# TASK DESCRIPTION:
In the article on manufacturing technology investment, what share of companies plan to invest in data analytics over the next 24 months?

--- Begin EXTRACT PROVIDED ---

Manufacturing Technology Investment 2025
What if the real disruption in manufacturing is not coming from artificial intelligence, cloud computing, or automation?
What if the real disruption is something far more uncomfortable?
What if it is the quiet realization that we have been investing in all the wrong things?
According to Deloitte’s 2025 Smart Manufacturing and Operations Survey, manufacturers are pouring billions into technology. Seventy-eight percent of respondents say they are allocating more than 20 percent of their improvement budgets to smart manufacturing initiatives. Nearly half are prioritizing process automation. These numbers tell a clear story. Companies are not just experimenting anymore. They are moving forward with real investment. The intent is strong. The excitement is real.
But I would argue that we are still not ready.
Not in our culture.
Not in our organizational structures.
Not in how we prepare our people.
And that is the part that rarely makes it into the charts or boardroom conversations.
What the Numbers Reveal and What They Leave Out
Let us take a closer look at where manufacturers say they are investing in the next 24 months.
The chart above shows a clear pattern:
41% of companies plan to invest in factory automation hardware.
40% will invest in data analytics.
38% will invest in advanced production scheduling.
Further down, we see interest in cloud computing, artificial intelligence, and machine learning, with vision systems and Internet of Things platforms following. Generative AI and edge computing round out the bottom.
These priorities reflect a desire to modernize the factory floor. Companies are upgrading their infrastructure, improving scheduling, and building better visibility into operations. These are all important steps. And they signal that the core of smart manufacturing is being taken seriously. But here is what is missing: There is no direct investment listed for people. There is no line on the chart for change management, training, or workforce development. And that is where the real problem begins.
Deloitte’s survey adds another layer to the story. When asked about capability maturity, human capital ranked the lowest. Only 48% of companies have a defined training and adoption standard. At the same time, workforce development was listed as the top area companies want to improve. Eighty-five percent of executives believe smart manufacturing will help attract new talent. Yet over one third said their biggest human capital concern is simply helping their current employees adapt.

--- End EXTRACT PROVIDED ---
--- Begin MATERIAL PROVIDED ---

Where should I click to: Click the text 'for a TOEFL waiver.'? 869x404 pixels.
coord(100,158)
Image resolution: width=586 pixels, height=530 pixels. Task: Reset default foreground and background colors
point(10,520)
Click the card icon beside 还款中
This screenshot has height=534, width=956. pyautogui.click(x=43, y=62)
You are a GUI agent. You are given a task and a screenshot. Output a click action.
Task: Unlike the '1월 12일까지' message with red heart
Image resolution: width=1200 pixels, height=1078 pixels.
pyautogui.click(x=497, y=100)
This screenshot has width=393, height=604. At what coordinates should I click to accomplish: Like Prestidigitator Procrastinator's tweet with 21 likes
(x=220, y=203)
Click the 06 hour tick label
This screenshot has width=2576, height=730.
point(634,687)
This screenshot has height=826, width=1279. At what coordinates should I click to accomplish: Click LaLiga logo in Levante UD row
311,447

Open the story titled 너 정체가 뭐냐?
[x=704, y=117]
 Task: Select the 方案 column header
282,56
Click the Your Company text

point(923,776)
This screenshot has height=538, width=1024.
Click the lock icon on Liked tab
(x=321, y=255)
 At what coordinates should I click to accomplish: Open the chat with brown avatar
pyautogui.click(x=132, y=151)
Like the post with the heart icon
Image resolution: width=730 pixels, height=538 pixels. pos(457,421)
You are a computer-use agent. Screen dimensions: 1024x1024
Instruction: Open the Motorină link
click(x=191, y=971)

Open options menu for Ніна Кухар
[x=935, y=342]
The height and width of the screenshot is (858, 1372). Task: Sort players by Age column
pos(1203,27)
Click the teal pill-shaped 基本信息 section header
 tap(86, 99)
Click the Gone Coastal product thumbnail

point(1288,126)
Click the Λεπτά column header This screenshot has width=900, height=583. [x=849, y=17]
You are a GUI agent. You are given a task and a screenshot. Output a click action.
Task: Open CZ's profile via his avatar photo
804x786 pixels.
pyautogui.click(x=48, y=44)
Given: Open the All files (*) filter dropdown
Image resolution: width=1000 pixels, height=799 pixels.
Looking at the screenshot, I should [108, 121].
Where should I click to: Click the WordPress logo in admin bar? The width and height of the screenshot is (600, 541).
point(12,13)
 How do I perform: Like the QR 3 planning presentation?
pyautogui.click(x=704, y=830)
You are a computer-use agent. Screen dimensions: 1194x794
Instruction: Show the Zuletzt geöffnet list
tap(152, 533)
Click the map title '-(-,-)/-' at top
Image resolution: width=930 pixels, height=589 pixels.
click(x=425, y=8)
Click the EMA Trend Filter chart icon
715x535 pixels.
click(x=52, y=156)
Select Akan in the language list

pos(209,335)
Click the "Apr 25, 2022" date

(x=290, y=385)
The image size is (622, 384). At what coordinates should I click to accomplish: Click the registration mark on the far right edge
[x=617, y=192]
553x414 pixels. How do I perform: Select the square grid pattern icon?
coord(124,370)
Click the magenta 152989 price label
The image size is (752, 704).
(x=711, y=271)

--- End MATERIAL PROVIDED ---

# CORRECT ANSWER:
40%